Renato Nanni

Renato, Maggy et une rose d'octobre.
(Photo Ben)

Le 3 février 1951, Renato Nanni travaille au marteau-piqueur dans le fond de la carrière Marmor. Il y a là aussi Sergio Ricci, un autre Renato, Alessander, Octave Defoy, Renzo Folador et quelques autres. Ils ne se doutent pas que la mort rôde par là…
Peu avant 11 heures, le contremaître Fernand Poncelet , le Grand Fernand, les fait tous remonter pour aller charger des blocs en surface : pressentiment, hasard ?
Fernand remonte avec eux les 97 marches puis redescend, seul, pour aller couper une pompe désamorcée.

__DONNÉES FOURNIES__:
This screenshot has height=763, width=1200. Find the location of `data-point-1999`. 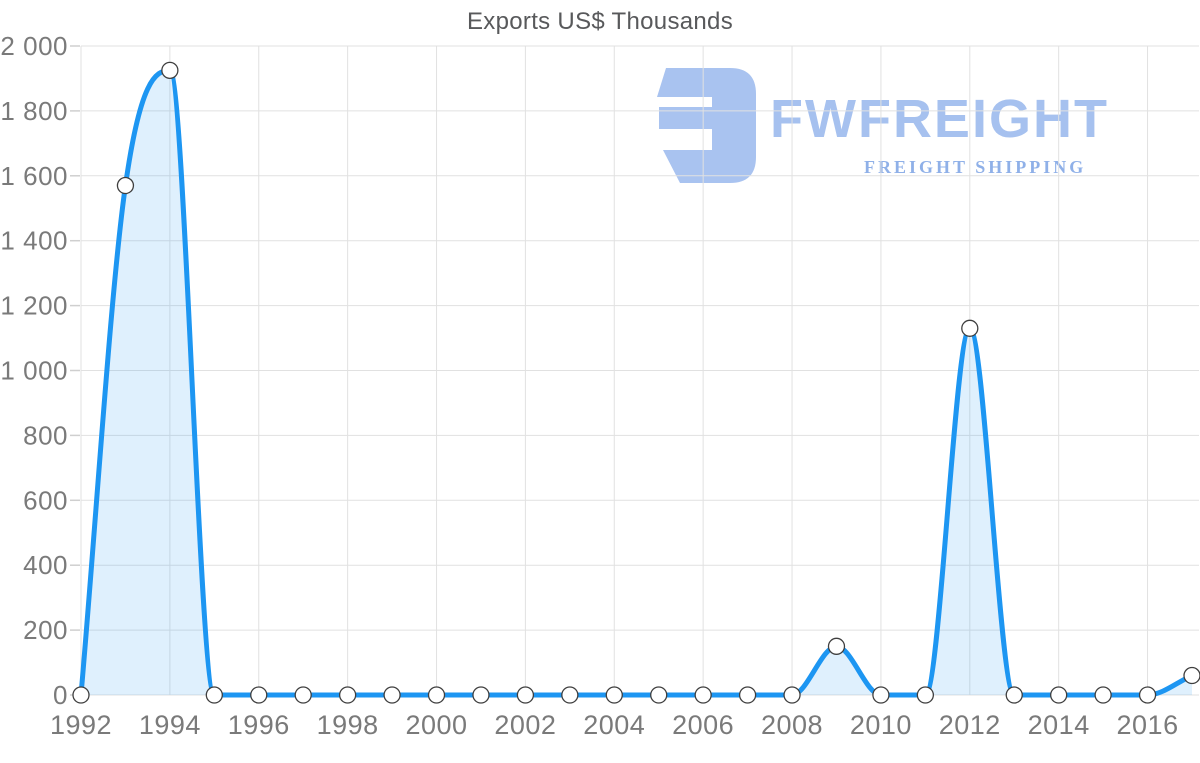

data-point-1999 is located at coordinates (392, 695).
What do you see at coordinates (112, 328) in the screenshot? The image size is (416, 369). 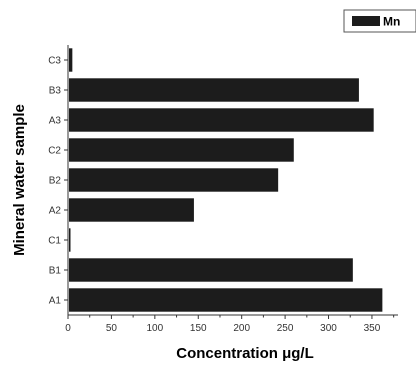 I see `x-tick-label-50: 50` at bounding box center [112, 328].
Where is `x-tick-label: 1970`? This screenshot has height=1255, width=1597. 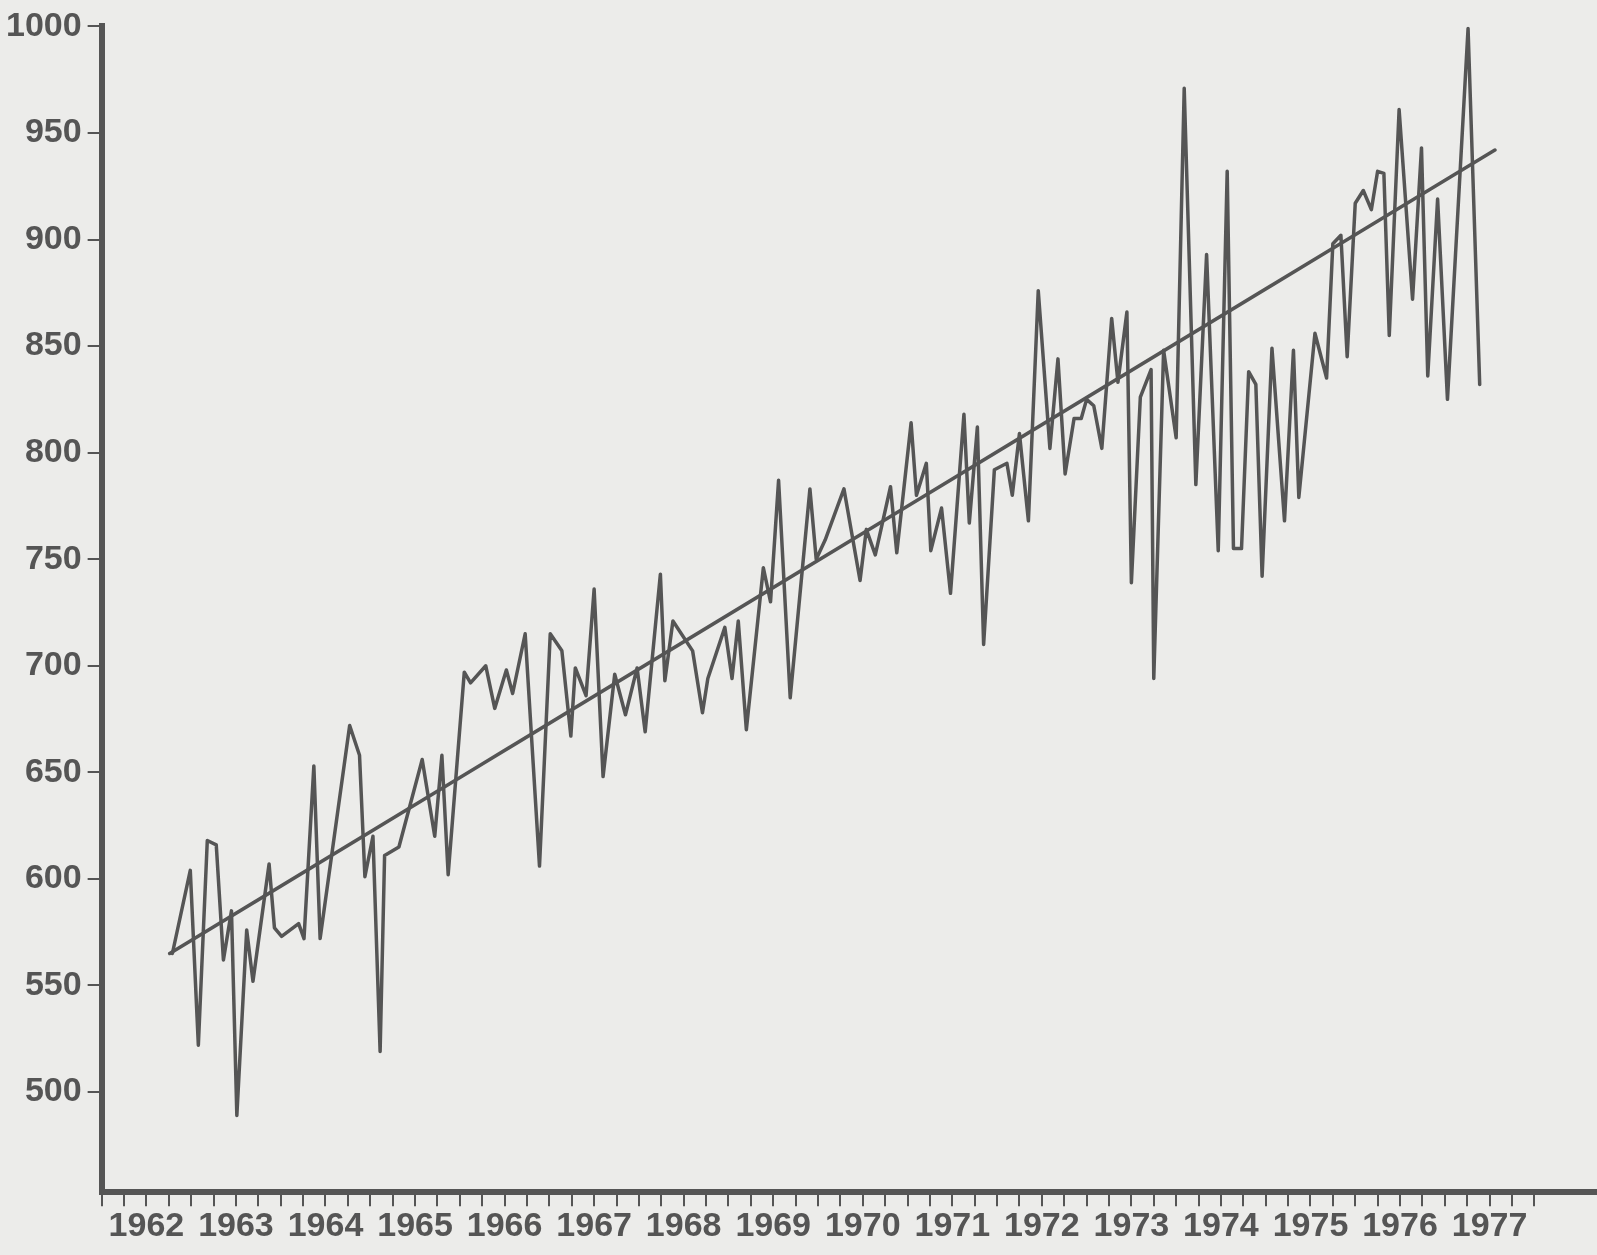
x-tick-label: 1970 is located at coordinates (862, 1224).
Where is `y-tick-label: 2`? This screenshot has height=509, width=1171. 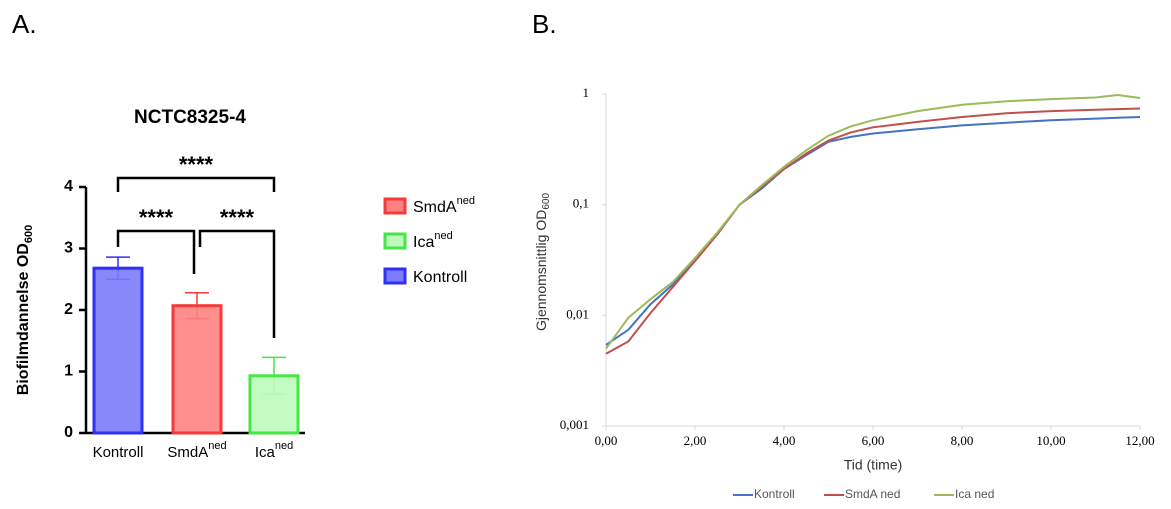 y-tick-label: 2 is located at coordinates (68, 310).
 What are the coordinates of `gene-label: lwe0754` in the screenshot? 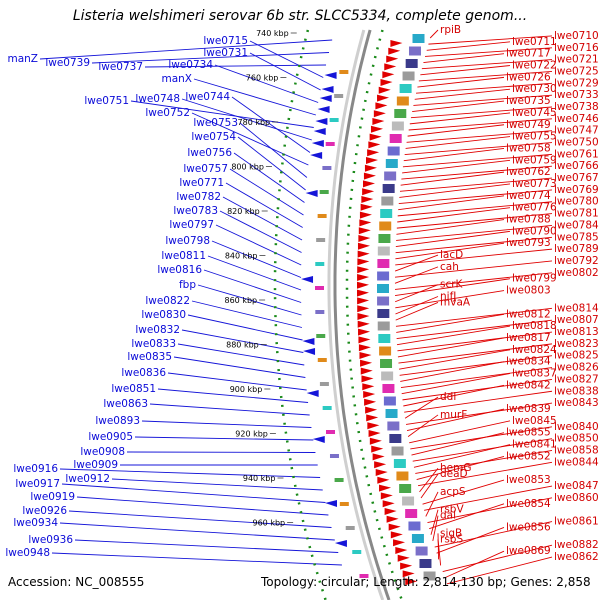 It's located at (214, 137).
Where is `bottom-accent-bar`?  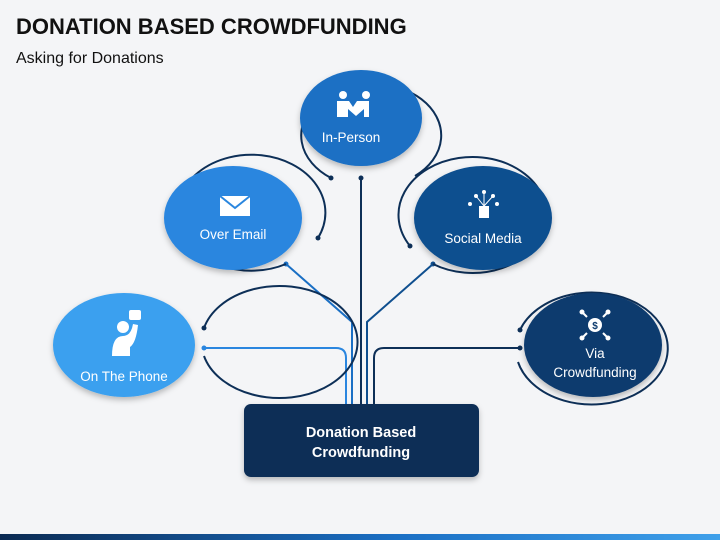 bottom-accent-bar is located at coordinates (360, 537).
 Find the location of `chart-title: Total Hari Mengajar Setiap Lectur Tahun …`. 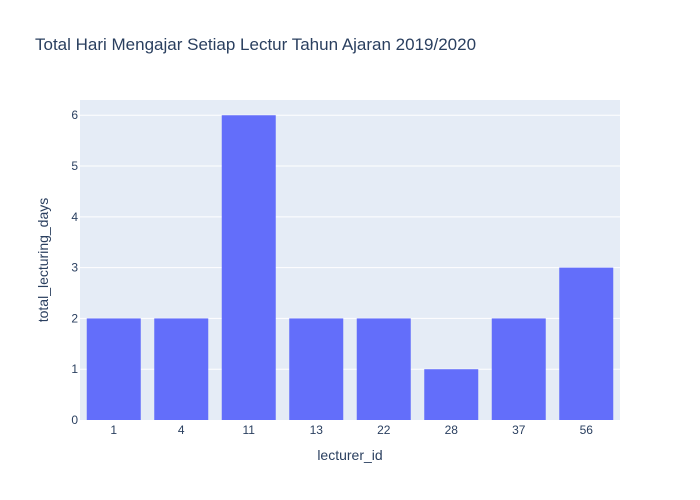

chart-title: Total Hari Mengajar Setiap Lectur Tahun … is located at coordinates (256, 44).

__CONSIGNE__:
Prolongez le récit sur Renato Nanni et la carrière Marmor en reprenant après sa dernière phrase. Il n'est pas nécessaire de consulter les lignes fournies.

__RÉSULTAT DE L'EXERCICE__:
Dans ces minutes là, quelque chose s’est passé : le contremaître a été certainement alerté par des signes que son expérience lui ont permis de comprendre car lorsqu’il les rejoint, il leur dit :  » c’est fini : je ne descendrai plus… « . Quelques instants plus tard, dans le fracas qu’on imagine, une paroi s’effondre sur toute la longueur et toute la profondeur de la carrière et sur 5 mètres de large. Les outils, les moteurs: tout le matériel est enseveli sous des milliers de tonnes de pierres, mais il n’y a pas une seule victime.

Renato avait 25 ans et vivait depuis 3 ans à Gougnies. Aujourd’hui, tous les compagnons avec qui il partageait le danger ont disparu. Il se souvient avec précision de tous les événements qui l’ont marqué: ils furent nombreux et, le plus souvent, pénibles.
« Mes jeunes années ont été malheureuses explique t-il. Je suis né en exil, à Lille, le 3 novembre 1925 parce que mes parents avaient fui le régime de Mussolini et je n’avais que 5 ans quand ma mère est morte. Mon père ne voulait pas rentrer en Italie et c’est donc mes grands-parents paternels qui m’ont recueilli avec ma soeur à Stiappa di Pescia ». C’est une petite ville de Toscane, proche de Lucca, célèbre pour ses fleurs.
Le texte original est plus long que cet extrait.